There hasn’t been a ton of VBAC coverage, but many of the published stories I read put too much weight on the opinions of one or two OB-GYNs who emphasized the danger associated with VBAC — and ignored or downplayed the rigorous data on VBAC safety that is very much out in the world. It can feel as though we don’t always have time to fact-check an expert, but (apologies to the experts) they’re wrong sometimes! And we don’t have to “both-sides” everything if one of the sides is plainly wrong. When I was initially having conversations with my editors about this story, we talked about how we would need to represent the perspective of a doctor who won’t do VBACs.
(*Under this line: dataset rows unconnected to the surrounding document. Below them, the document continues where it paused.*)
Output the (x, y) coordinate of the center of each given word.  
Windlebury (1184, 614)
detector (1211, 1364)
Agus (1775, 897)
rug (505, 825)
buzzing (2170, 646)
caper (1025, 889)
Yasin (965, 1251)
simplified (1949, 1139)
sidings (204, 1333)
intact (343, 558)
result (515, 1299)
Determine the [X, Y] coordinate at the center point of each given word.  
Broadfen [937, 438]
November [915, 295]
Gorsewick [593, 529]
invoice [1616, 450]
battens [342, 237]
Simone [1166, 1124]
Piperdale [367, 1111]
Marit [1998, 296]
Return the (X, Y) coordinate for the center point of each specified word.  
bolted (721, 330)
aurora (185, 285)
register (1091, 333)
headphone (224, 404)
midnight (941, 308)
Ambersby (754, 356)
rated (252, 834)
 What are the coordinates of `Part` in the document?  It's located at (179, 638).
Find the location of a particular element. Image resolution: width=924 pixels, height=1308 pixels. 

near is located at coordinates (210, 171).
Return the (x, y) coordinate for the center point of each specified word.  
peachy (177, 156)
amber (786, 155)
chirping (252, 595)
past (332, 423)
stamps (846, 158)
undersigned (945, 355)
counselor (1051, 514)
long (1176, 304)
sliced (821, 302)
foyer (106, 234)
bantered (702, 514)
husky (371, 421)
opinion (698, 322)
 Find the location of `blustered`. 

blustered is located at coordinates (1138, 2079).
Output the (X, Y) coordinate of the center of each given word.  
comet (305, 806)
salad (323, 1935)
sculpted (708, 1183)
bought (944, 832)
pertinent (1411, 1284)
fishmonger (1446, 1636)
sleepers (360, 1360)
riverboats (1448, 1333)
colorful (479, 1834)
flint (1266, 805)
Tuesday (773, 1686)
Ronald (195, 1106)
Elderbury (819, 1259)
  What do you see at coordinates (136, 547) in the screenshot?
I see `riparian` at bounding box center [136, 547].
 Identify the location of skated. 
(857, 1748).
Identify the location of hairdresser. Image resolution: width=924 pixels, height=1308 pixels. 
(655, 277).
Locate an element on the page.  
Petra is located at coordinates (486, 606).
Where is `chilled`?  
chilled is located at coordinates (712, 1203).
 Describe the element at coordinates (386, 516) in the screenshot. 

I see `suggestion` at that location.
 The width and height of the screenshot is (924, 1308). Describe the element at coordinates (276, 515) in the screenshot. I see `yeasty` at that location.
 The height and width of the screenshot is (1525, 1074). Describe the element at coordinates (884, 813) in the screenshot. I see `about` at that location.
Ultimately, we didn’t feel we needed to include that voice, because, especially in a hospital with anesthesia, that voice just isn’t backed by science.
You can quote male experts in stories about maternal health, but you really do not need to quote male experts in stories about maternal health. You may not need to quote men at all. There are plenty of female experts out there, and they have email addresses!
You can’t delete your Facebook because, I’m sorry to tell you, it’s still a great place to find sources.
Going in, I knew it would be easy to get experts, health care providers and birth workers to talk to me about this. But I was extremely nervous that I wouldn’t be able to find moms or birthing parents who would share their experiences. The easiest thing is when health care providers (in this case, midwives) connect you with their clients, but that doesn’t always work out. For this story, it did work out — two midwives put me in touch with a couple of their clients, and I used three of those clients’ stories in the final piece. But, as much as I hate to admit it, Facebook is where I found some important sources for this article, including the mother whose wrenching story drove home the real stakes of this issue. So, dust off your Facebook login and join local mom groups in the area you’re reporting on.
Lean on your mentors.
I’ve always been hesitant to ask people outside my current news organization to read a piece over for me. But as a Center for Health Journalism 2023 California Health Equity Fellow, I asked my mentor, Victoria Colliver, to give this one a look, and she gave me thoughtful notes about the writing that changed the piece for the better. That kind of feedback can be invaluable.